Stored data
■ ■ ■ ■ ■ ■ ■
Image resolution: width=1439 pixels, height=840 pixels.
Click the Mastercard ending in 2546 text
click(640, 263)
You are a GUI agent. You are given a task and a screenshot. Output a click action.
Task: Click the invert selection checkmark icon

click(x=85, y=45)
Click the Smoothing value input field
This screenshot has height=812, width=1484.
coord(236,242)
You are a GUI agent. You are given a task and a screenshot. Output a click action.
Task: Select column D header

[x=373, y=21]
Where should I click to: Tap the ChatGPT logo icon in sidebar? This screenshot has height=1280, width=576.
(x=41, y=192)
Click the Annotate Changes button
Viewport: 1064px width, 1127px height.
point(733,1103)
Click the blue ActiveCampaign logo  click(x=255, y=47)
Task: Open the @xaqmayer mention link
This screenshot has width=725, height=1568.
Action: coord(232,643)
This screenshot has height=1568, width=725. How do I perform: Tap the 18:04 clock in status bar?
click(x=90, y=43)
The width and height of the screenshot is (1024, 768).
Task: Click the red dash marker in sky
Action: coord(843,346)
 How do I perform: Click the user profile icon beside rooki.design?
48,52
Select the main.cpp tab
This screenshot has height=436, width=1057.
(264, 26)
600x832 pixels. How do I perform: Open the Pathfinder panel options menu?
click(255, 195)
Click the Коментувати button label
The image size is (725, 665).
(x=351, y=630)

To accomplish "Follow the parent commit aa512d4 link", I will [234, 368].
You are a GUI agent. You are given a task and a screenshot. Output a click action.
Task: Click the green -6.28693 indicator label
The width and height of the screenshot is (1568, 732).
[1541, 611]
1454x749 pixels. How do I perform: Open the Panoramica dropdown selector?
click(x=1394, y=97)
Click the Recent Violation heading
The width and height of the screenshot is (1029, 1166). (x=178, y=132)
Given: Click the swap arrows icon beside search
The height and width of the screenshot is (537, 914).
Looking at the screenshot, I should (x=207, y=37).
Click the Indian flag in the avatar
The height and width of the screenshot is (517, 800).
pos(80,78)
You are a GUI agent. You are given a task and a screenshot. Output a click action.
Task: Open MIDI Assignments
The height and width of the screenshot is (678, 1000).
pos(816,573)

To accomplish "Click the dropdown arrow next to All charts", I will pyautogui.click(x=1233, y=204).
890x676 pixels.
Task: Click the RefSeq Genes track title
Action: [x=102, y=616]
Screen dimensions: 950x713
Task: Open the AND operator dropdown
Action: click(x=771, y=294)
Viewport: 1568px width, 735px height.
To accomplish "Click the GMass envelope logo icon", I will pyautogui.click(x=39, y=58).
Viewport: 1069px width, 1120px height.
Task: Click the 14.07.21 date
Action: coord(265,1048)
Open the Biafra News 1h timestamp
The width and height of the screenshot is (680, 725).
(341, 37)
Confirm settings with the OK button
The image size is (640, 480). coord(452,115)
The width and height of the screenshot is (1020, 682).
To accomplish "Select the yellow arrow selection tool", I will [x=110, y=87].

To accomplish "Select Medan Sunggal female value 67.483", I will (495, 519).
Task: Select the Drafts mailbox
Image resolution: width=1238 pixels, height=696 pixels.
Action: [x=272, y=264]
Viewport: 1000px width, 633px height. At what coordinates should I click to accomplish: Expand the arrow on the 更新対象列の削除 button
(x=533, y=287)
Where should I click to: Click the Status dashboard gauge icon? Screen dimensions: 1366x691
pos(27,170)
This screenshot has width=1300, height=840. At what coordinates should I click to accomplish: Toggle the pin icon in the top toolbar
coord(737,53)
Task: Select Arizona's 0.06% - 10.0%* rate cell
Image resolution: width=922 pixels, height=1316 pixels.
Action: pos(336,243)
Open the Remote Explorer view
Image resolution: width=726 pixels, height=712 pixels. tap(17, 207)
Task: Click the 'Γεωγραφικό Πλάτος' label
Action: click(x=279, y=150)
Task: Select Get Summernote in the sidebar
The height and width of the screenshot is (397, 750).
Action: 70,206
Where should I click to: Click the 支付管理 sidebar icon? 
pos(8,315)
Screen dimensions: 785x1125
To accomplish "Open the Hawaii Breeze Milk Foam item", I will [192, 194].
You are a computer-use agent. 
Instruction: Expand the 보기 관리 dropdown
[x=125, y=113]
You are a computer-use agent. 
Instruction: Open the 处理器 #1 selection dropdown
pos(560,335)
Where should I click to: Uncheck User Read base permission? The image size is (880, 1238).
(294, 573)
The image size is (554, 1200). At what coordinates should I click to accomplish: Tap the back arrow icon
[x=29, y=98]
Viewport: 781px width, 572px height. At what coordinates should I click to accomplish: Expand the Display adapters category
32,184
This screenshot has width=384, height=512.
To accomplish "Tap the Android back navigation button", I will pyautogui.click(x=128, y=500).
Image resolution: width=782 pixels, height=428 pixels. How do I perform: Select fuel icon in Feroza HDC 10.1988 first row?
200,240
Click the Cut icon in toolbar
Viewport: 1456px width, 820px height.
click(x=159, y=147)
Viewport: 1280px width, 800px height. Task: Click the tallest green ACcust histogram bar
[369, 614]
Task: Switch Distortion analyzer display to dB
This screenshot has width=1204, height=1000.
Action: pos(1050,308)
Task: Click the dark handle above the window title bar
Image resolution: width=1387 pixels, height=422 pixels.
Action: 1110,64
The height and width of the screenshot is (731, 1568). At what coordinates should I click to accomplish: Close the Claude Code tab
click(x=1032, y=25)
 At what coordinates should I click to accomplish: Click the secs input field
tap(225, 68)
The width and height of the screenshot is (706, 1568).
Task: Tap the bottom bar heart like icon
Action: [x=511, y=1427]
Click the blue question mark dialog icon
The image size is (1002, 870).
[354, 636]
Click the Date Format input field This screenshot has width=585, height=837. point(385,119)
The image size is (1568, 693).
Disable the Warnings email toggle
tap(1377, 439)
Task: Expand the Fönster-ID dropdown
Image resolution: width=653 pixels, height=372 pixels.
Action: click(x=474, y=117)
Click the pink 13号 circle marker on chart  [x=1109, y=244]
■ ■ ■ ■ ■ ■ ■
_Task description_.
Generate a verbatim printout of all the entries.

_Exercise solution_.
Image resolution: width=1439 pixels, height=840 pixels.
Click the Mastercard ending in 2546 text
click(640, 263)
You are a GUI agent. You are given a task and a screenshot. Output a click action.
Task: Click the invert selection checkmark icon

click(x=85, y=45)
Click the Smoothing value input field
This screenshot has height=812, width=1484.
coord(236,242)
You are a GUI agent. You are given a task and a screenshot. Output a click action.
Task: Select column D header

[x=373, y=21]
Where should I click to: Tap the ChatGPT logo icon in sidebar? This screenshot has height=1280, width=576.
(x=41, y=192)
Click the Annotate Changes button
Viewport: 1064px width, 1127px height.
point(733,1103)
Click the blue ActiveCampaign logo  click(x=255, y=47)
Task: Open the @xaqmayer mention link
This screenshot has width=725, height=1568.
Action: coord(232,643)
This screenshot has height=1568, width=725. How do I perform: Tap the 18:04 clock in status bar?
click(x=90, y=43)
The width and height of the screenshot is (1024, 768).
Task: Click the red dash marker in sky
Action: coord(843,346)
 How do I perform: Click the user profile icon beside rooki.design?
48,52
Select the main.cpp tab
This screenshot has height=436, width=1057.
(264, 26)
600x832 pixels. How do I perform: Open the Pathfinder panel options menu?
click(255, 195)
Click the Коментувати button label
The image size is (725, 665).
(x=351, y=630)

To accomplish "Follow the parent commit aa512d4 link", I will [234, 368].
You are a GUI agent. You are given a task and a screenshot. Output a click action.
Task: Click the green -6.28693 indicator label
The width and height of the screenshot is (1568, 732).
[1541, 611]
1454x749 pixels. How do I perform: Open the Panoramica dropdown selector?
click(x=1394, y=97)
Click the Recent Violation heading
The width and height of the screenshot is (1029, 1166). (x=178, y=132)
Given: Click the swap arrows icon beside search
The height and width of the screenshot is (537, 914).
Looking at the screenshot, I should (x=207, y=37).
Click the Indian flag in the avatar
The height and width of the screenshot is (517, 800).
pos(80,78)
You are a GUI agent. You are given a task and a screenshot. Output a click action.
Task: Open MIDI Assignments
The height and width of the screenshot is (678, 1000).
pos(816,573)

To accomplish "Click the dropdown arrow next to All charts", I will pyautogui.click(x=1233, y=204).
890x676 pixels.
Task: Click the RefSeq Genes track title
Action: [x=102, y=616]
Screen dimensions: 950x713
Task: Open the AND operator dropdown
Action: click(x=771, y=294)
Viewport: 1568px width, 735px height.
To accomplish "Click the GMass envelope logo icon", I will pyautogui.click(x=39, y=58).
Viewport: 1069px width, 1120px height.
Task: Click the 14.07.21 date
Action: coord(265,1048)
Open the Biafra News 1h timestamp
The width and height of the screenshot is (680, 725).
(341, 37)
Confirm settings with the OK button
The image size is (640, 480). coord(452,115)
The width and height of the screenshot is (1020, 682).
To accomplish "Select the yellow arrow selection tool", I will [x=110, y=87].

To accomplish "Select Medan Sunggal female value 67.483", I will (495, 519).
Task: Select the Drafts mailbox
Image resolution: width=1238 pixels, height=696 pixels.
Action: [x=272, y=264]
Viewport: 1000px width, 633px height. At what coordinates should I click to accomplish: Expand the arrow on the 更新対象列の削除 button
(x=533, y=287)
Where should I click to: Click the Status dashboard gauge icon? Screen dimensions: 1366x691
pos(27,170)
This screenshot has width=1300, height=840. At what coordinates should I click to accomplish: Toggle the pin icon in the top toolbar
coord(737,53)
Task: Select Arizona's 0.06% - 10.0%* rate cell
Image resolution: width=922 pixels, height=1316 pixels.
Action: pos(336,243)
Open the Remote Explorer view
Image resolution: width=726 pixels, height=712 pixels. tap(17, 207)
Task: Click the 'Γεωγραφικό Πλάτος' label
Action: click(x=279, y=150)
Task: Select Get Summernote in the sidebar
The height and width of the screenshot is (397, 750).
Action: 70,206
Where should I click to: Click the 支付管理 sidebar icon? 
pos(8,315)
Screen dimensions: 785x1125
To accomplish "Open the Hawaii Breeze Milk Foam item", I will [192, 194].
You are a computer-use agent. 
Instruction: Expand the 보기 관리 dropdown
[x=125, y=113]
You are a computer-use agent. 
Instruction: Open the 处理器 #1 selection dropdown
pos(560,335)
Where should I click to: Uncheck User Read base permission? The image size is (880, 1238).
(294, 573)
The image size is (554, 1200). At what coordinates should I click to accomplish: Tap the back arrow icon
[x=29, y=98]
Viewport: 781px width, 572px height. At what coordinates should I click to accomplish: Expand the Display adapters category
32,184
This screenshot has width=384, height=512.
To accomplish "Tap the Android back navigation button", I will pyautogui.click(x=128, y=500).
Image resolution: width=782 pixels, height=428 pixels. How do I perform: Select fuel icon in Feroza HDC 10.1988 first row?
200,240
Click the Cut icon in toolbar
Viewport: 1456px width, 820px height.
click(x=159, y=147)
Viewport: 1280px width, 800px height. Task: Click the tallest green ACcust histogram bar
[369, 614]
Task: Switch Distortion analyzer display to dB
This screenshot has width=1204, height=1000.
Action: pos(1050,308)
Task: Click the dark handle above the window title bar
Image resolution: width=1387 pixels, height=422 pixels.
Action: 1110,64
The height and width of the screenshot is (731, 1568). At what coordinates should I click to accomplish: Close the Claude Code tab
click(x=1032, y=25)
 At what coordinates should I click to accomplish: Click the secs input field
tap(225, 68)
The width and height of the screenshot is (706, 1568).
Task: Tap the bottom bar heart like icon
Action: [x=511, y=1427]
Click the blue question mark dialog icon
The image size is (1002, 870).
[354, 636]
Click the Date Format input field This screenshot has width=585, height=837. point(385,119)
The image size is (1568, 693).
Disable the Warnings email toggle
tap(1377, 439)
Task: Expand the Fönster-ID dropdown
Image resolution: width=653 pixels, height=372 pixels.
Action: click(x=474, y=117)
Click the pink 13号 circle marker on chart  [x=1109, y=244]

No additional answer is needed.